目標: ビル・カニンガムの紹介文を、最後の文の後から引き継いで書き進めてください。

ニューヨーク・タイムズ紙で長年ファッション・コラム「ON THE STREET」や社交コラム「EVENING HOURS」を担当しているファッション・フォトグラファー、ビル・カニンガム。50年以上もニューヨークの街角に出てファッショントレンドを追い続け、ストリートファッション・スナップの元祖とも言える彼に撮られることは、ニューヨーカーにとっては誇りです。彼は80歳になる今でもブルーの作業着姿で自転車に乗って街角に現れ写真を撮り、夜にはチャリティーパーティーやイベントに顔を出し、さらにパリのファッション・ウィークに出向くなど、仕事に情熱を燃やし続けています。客観性を保つためにパーティーでは食事はおろか、水すら口にしないというほど、仕事に対する姿勢はストイックであり、世界中のファッション愛好家が尊敬する存在です。その一方で、彼が雨の日に着るポンチョはテープで補強され、彼の住むカーネギーホールの上のスタジオアパートの小さな部屋は、今まで撮影した全ネガフィルムが入ったキャビネットのほかは、簡易ベッドが置いてあるのみです。コーヒーは安いほどおいしいと主張するなど質素な生活を送り、仕事以外には無頓着です。2008年、ビル・カニンガムはフランス文化省から芸術文化勲章オフィシエを叙勲されます。その時に催されたパーティーで、「私のしていることは仕事ではなく喜び」と彼は語ります。仕事をこよなく愛するビル・カニンガムの姿をカメラは追います。

レビュー・解説 

80歳を過ぎてなお、ニューヨーク・タイムズ紙にふたつのコラムを持ち、街角で写真を撮り、夜のパーティに顔を出し、パリのファッション・ウィークに出向くビル・カニンガムは、まるで少年のような人懐っこい笑顔が魅力的です。母から受け継いだという細やかさとともに、父から受け継いだという社交性が、ファッション愛好家に好かれ、ヴォーグ編集長のアナ・ウィンターをして「私たちはビルのために服を着るのよ」と言わしめた彼のポジションを作ったのかもしれません。

 

金より自由を優先する彼のライフスタイルは、ストイックなほどシンプルです。「キッチンやバスルームは掃除を必要とする部屋が増えるだけ」という彼の住むアパートは、ネガを保管するキャビネットと簡易ベッドが置いてあるだけです。週末には教会に通う彼ですが、仕事に打ち込むあまり恋愛にいそしむ事もありませんでした。まるで仙人のようにストイック生活ですが、ファッションが好きな彼はそれでとても幸せそうで、そこには一種の清々しささえ漂っています。

 

この映画の制作期間は10年で、そのうちうち8年はビルを説得するのにかかった時間だそうです。ビル・カニンガムは撮影に乗り気ではなく、撮影スケジュールも組めませんでした。撮影クルーは1年間、来る日も来る日もニューヨークタイムズのオフィスで待機、彼が出てくるのを待ち受けました。ワイヤレスマイクを装着させてもらうのに1か月かかり、それも気の向いた時にだけ可能で、「今晩パーティーに同行させてもらえないか?」「自転車の後を追って撮影していいか?」といったお願いごとは、机の上に残すメモ書きでビルに伝えられました。

 

ビル・カニンガムの言葉をいくつか。

The best fashion show is definitely on the street. Always has been, and always will be.

最高のファッションショーは、常にストリートにある。今までもそうだったし、これからもそうだ。

I let the street talk to me, and that's how you get it. When you're out, you stay out and the street speaks to you. That's how you find out what people are wearing, what's new, what's happening. If you're not on the street, you don't know anything. It's simple: Go on the street and do it.

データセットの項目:
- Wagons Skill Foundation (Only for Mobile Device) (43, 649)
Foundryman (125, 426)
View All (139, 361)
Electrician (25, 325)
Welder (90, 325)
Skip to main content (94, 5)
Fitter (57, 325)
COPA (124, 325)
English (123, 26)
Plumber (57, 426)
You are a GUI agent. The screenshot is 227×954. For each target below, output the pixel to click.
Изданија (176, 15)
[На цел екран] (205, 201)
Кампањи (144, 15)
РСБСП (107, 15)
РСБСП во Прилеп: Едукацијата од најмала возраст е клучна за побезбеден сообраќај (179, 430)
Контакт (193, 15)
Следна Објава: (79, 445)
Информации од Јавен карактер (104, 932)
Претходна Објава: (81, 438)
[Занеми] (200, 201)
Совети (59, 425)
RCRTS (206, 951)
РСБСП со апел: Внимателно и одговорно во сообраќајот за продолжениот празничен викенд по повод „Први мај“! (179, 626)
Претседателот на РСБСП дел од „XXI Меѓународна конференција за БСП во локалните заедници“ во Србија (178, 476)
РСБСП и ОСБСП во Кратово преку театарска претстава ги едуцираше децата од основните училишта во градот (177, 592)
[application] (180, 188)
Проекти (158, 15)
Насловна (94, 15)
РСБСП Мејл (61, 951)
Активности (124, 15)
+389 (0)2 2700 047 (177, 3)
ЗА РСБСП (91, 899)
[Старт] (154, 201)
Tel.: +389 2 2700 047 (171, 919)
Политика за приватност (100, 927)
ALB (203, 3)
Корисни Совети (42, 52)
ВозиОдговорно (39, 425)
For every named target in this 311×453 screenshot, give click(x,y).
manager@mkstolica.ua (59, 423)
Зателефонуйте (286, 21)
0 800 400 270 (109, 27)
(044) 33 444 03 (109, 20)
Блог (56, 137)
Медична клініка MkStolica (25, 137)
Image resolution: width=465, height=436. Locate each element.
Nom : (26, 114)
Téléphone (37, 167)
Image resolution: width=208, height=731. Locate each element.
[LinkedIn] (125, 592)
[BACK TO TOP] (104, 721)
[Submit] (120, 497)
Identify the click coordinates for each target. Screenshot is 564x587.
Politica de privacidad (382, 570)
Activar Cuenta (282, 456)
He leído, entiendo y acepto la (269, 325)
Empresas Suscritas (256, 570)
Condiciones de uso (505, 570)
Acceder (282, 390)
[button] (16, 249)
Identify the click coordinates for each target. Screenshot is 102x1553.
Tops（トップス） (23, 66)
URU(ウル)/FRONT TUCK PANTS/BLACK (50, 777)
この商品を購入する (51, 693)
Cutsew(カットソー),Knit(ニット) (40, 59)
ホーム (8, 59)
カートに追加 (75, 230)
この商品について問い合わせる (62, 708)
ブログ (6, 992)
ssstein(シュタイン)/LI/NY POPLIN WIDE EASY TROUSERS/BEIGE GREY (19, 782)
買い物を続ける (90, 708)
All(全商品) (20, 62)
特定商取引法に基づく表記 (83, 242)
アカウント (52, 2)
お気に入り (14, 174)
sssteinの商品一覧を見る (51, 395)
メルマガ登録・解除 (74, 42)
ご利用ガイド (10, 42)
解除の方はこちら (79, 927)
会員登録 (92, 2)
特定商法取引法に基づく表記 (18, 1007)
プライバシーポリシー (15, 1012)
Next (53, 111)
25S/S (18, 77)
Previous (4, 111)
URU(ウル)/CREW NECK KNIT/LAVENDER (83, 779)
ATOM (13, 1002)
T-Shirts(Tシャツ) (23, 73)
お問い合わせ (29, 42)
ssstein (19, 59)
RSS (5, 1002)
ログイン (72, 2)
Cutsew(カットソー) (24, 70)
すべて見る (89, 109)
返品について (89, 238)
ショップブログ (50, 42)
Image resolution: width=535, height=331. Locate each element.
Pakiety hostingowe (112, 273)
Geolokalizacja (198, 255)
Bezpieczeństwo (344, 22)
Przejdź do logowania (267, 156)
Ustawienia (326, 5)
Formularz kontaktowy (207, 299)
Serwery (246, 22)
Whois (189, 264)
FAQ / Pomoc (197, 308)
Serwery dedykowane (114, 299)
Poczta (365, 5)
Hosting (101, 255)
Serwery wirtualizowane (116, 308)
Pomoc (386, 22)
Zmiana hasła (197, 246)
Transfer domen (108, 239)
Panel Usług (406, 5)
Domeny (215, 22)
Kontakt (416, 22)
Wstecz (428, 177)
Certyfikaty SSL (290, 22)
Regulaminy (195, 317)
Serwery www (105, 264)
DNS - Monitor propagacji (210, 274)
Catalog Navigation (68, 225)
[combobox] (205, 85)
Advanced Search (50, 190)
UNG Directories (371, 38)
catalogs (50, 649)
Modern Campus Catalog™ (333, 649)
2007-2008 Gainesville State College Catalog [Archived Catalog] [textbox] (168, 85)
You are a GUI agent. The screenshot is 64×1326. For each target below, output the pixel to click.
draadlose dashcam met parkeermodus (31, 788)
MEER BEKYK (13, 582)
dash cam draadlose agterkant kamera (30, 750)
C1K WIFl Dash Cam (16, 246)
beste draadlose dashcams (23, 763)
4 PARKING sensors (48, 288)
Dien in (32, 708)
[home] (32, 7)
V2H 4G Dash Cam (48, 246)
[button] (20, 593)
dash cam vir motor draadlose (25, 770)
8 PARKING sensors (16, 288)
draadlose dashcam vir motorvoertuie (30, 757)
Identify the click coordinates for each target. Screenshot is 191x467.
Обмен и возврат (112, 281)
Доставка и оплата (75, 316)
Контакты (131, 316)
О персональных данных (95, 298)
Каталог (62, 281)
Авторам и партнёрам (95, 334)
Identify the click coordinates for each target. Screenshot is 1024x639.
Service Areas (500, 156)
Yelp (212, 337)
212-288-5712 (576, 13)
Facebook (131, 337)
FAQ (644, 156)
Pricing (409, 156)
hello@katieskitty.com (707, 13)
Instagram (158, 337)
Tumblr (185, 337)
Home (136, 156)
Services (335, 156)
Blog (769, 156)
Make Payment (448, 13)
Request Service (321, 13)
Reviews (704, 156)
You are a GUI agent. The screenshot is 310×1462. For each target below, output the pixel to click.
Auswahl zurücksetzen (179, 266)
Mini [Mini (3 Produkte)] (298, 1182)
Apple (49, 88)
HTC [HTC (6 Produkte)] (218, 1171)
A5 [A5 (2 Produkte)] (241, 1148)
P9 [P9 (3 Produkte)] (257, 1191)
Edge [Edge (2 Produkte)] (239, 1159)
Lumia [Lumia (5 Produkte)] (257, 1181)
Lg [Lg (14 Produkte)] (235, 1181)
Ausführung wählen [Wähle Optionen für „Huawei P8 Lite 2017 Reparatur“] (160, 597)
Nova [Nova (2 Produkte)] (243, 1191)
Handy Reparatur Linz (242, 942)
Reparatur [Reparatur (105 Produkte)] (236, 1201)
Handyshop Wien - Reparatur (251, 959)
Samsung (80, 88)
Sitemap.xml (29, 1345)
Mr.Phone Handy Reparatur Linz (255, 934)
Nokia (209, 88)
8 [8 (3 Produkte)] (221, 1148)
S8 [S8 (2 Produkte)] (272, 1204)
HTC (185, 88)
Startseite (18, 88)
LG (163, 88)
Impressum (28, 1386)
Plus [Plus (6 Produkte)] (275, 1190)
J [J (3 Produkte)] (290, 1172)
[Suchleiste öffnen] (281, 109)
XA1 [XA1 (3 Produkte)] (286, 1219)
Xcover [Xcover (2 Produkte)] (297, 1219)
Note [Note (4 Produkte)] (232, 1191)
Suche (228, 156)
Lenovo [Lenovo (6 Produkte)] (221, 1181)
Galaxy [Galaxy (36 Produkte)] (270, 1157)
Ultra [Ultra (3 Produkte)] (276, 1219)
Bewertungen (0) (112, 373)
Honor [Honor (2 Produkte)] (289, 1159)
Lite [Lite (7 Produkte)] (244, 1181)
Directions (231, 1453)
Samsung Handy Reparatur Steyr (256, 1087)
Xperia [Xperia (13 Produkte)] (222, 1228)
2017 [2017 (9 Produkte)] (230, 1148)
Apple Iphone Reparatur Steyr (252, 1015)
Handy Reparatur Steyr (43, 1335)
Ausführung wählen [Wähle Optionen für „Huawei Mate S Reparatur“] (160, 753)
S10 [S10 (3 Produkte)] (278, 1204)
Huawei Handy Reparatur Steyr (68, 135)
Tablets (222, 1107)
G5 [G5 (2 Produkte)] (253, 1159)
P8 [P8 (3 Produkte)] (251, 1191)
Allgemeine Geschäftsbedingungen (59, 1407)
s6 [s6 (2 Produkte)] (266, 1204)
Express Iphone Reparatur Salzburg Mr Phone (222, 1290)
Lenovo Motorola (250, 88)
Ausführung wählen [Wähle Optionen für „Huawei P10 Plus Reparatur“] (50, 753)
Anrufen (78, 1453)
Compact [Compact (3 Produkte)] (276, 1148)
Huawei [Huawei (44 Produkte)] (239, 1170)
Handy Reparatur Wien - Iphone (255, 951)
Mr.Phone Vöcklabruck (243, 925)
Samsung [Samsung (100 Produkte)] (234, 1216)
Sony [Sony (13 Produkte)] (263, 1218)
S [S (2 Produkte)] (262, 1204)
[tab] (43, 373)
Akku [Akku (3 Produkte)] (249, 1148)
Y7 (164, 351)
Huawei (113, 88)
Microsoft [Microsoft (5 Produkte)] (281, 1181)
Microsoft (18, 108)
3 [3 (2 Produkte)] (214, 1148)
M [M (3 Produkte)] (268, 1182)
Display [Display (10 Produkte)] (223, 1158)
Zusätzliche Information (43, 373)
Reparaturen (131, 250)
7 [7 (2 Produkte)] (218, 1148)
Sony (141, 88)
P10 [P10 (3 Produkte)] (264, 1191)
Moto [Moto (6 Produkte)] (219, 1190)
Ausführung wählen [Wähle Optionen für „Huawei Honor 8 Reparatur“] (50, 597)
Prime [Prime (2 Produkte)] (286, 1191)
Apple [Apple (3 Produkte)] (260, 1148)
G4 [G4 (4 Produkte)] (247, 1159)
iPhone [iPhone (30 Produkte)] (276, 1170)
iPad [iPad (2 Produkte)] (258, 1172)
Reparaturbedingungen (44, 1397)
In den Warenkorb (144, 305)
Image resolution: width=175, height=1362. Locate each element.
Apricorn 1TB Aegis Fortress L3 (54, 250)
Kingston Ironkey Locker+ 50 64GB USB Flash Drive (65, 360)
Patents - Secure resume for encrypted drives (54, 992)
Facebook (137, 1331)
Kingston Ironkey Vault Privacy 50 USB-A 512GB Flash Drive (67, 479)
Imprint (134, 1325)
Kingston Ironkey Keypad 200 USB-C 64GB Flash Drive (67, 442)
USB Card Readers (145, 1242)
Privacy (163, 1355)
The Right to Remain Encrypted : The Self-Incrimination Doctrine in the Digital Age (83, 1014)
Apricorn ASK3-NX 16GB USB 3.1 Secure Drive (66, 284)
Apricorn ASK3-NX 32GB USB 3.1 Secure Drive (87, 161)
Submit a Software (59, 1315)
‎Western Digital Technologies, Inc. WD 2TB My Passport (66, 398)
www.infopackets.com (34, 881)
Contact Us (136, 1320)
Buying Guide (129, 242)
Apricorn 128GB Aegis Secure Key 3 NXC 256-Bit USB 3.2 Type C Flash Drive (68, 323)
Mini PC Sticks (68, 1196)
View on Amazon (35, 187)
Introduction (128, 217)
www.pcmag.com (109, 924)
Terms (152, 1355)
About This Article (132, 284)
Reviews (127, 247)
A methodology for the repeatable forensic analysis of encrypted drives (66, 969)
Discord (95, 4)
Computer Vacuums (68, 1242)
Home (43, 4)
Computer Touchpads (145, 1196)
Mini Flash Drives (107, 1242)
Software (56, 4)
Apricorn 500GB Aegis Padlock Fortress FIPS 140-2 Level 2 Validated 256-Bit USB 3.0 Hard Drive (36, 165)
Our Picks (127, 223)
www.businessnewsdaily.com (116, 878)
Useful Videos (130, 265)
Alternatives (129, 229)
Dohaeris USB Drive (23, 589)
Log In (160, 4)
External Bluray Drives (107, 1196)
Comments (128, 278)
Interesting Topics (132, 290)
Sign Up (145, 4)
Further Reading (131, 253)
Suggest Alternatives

実施結果:
街が語りかけてくるのを待つんだ。街に身を置けば、街が語りかけてくる。それで人々が何を来ているのか、何が新しいのか、何が起きているのかわかるんだ。街に出なければ何もわかりはしない。簡単なことだ。街に出て、街の語りかけるのを待つんだ。

I'm not a photographer. I just photograph what I see.

写真家じゃない。ただ見たものを撮り、記録しているだけだ。

The problem is I'm not a good photographer. To be perfectly honest, I'm too shy. Not aggressive enough. Well, I'm not aggressive at all. I just loved to see wonderfully dressed women, and I still do. That's all there is to it.

問題は、私はあまり良い写真家ではないことだ。正直に言えば、私は弱気だ。私は写真家ほど積極的ではない。いや、まったく積極的ではない。私は素晴らしく着飾った女性を観るのが好きだったし、今も好きだ。それがすべてさ。

The wider world perceives fashion sometimes as a frivolity that should be done away with in the face of social upheavals and problems that are enormous. The point is, in fact, that it’s the armor to survive the reality of everyday life.

ファッションに否定的な声もある。「混乱を極め問題を抱えた社会で、ファッションが何の役に立つ? 事態は深刻だ」と。だが要するに、ファッションは鎧なんだ、日々を生き抜くための。手放せば文明を捨てたも同然だ、僕はそう思う。

If you don’t take money, they can’t tell you what to do, kid. That’s the key to the whole thing.

金をもらわなければ、彼らは口出しできない。すべてに言える事さ。

Money is the cheapest thing. Freedom is the most expensive thing.

金は最も安っぽいものだ。自由は最も高価なものだ。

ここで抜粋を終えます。